▶ BRIEF
These entries must be printed again exactly as they are.

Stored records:
━━━━━━━━━━━━━━━━
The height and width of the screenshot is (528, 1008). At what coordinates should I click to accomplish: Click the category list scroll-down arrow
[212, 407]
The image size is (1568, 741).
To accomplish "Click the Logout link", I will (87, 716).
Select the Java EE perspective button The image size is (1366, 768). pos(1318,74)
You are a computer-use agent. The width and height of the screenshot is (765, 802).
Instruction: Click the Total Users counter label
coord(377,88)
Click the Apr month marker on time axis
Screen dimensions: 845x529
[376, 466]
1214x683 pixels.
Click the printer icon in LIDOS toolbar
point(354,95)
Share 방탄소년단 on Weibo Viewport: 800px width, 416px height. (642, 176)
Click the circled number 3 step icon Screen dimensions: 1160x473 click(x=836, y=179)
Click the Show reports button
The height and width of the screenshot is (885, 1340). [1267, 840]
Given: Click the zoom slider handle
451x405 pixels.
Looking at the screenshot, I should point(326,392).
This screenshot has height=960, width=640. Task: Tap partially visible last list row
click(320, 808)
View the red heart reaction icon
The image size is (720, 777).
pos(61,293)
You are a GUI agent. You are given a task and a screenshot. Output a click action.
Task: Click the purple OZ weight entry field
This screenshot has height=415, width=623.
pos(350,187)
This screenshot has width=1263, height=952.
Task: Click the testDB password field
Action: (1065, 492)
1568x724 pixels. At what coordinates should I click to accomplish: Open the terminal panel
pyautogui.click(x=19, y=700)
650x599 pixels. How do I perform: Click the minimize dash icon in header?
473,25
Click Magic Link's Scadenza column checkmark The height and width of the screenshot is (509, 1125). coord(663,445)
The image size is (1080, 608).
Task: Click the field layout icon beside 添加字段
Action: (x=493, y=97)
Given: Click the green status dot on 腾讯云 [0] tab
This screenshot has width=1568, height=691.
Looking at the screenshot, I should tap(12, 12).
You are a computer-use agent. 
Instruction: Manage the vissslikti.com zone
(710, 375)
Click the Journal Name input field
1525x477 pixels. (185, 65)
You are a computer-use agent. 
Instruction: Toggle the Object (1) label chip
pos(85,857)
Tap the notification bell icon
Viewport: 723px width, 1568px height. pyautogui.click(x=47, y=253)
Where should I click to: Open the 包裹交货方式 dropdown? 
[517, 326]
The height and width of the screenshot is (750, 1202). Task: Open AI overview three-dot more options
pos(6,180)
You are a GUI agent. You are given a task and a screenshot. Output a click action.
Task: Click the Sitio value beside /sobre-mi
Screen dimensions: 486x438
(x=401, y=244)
━━━━━━━━━━━━━━━━
▶ RESULT OF THE TASK
The height and width of the screenshot is (528, 1008). At what coordinates should I click to accomplish: Click the category list scroll-down arrow
[212, 407]
The image size is (1568, 741).
To accomplish "Click the Logout link", I will (87, 716).
Select the Java EE perspective button The image size is (1366, 768). pos(1318,74)
You are a computer-use agent. The width and height of the screenshot is (765, 802).
Instruction: Click the Total Users counter label
coord(377,88)
Click the Apr month marker on time axis
Screen dimensions: 845x529
[376, 466]
1214x683 pixels.
Click the printer icon in LIDOS toolbar
point(354,95)
Share 방탄소년단 on Weibo Viewport: 800px width, 416px height. (642, 176)
Click the circled number 3 step icon Screen dimensions: 1160x473 click(x=836, y=179)
Click the Show reports button
The height and width of the screenshot is (885, 1340). [1267, 840]
Given: Click the zoom slider handle
451x405 pixels.
Looking at the screenshot, I should point(326,392).
This screenshot has height=960, width=640. Task: Tap partially visible last list row
click(320, 808)
View the red heart reaction icon
The image size is (720, 777).
pos(61,293)
You are a GUI agent. You are given a task and a screenshot. Output a click action.
Task: Click the purple OZ weight entry field
This screenshot has height=415, width=623.
pos(350,187)
This screenshot has width=1263, height=952.
Task: Click the testDB password field
Action: (1065, 492)
1568x724 pixels. At what coordinates should I click to accomplish: Open the terminal panel
pyautogui.click(x=19, y=700)
650x599 pixels. How do I perform: Click the minimize dash icon in header?
473,25
Click Magic Link's Scadenza column checkmark The height and width of the screenshot is (509, 1125). coord(663,445)
The image size is (1080, 608).
Task: Click the field layout icon beside 添加字段
Action: (x=493, y=97)
Given: Click the green status dot on 腾讯云 [0] tab
This screenshot has width=1568, height=691.
Looking at the screenshot, I should tap(12, 12).
You are a computer-use agent. 
Instruction: Manage the vissslikti.com zone
(710, 375)
Click the Journal Name input field
1525x477 pixels. (185, 65)
You are a computer-use agent. 
Instruction: Toggle the Object (1) label chip
pos(85,857)
Tap the notification bell icon
Viewport: 723px width, 1568px height. pyautogui.click(x=47, y=253)
Where should I click to: Open the 包裹交货方式 dropdown? 
[517, 326]
The height and width of the screenshot is (750, 1202). Task: Open AI overview three-dot more options
pos(6,180)
You are a GUI agent. You are given a task and a screenshot. Output a click action.
Task: Click the Sitio value beside /sobre-mi
Screen dimensions: 486x438
(x=401, y=244)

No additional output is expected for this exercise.